[begin Text section]

CHAPTER XXXVI
A BRAVE HEART
Two new works by Mary Russell Mitford had been recently published—_Belford Regis_ and _Country Stories_. Belford Regis, as the reader may remember, was her pseudonym for the good town of Reading.
She writes in June, 1835, to Sir William Elford: “I thank you very much, my ever dear and kind friend, for your kind letter, and I rejoice that you like my book. It has been most favourably received and is, I find, reckoned my best; although when one considers that _Our Village_ has passed through fourteen large editions in England and nearly as many in America, one can hardly expect an increase of popularity and has only to hope for an equal success for any future production.”
There was a still further proof of the popularity of _Our Village_ at this time, as Miss Mitford learnt from a friend travelling in Spain that he had come across a copy of the work translated into Spanish.

[end Text section]
[begin Stored records]

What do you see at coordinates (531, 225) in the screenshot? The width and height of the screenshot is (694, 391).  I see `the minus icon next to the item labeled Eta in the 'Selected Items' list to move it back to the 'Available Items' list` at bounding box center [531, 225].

[end Stored records]
[begin Stored records]

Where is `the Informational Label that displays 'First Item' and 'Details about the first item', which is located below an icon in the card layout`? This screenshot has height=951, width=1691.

[end Stored records]

### Tasks to perform
(1) According to the chapter, how many editions had _Our Village_ passed through in England?
(2) Retype the part of the chapter starting at "There was a" and ending at "translated into Spanish.".

### Solutions per task
(1) Fourteen large editions.

(2)
There was a still further proof of the popularity of _Our Village_ at this time, as Miss Mitford learnt from a friend travelling in Spain that he had come across a copy of the work translated into Spanish.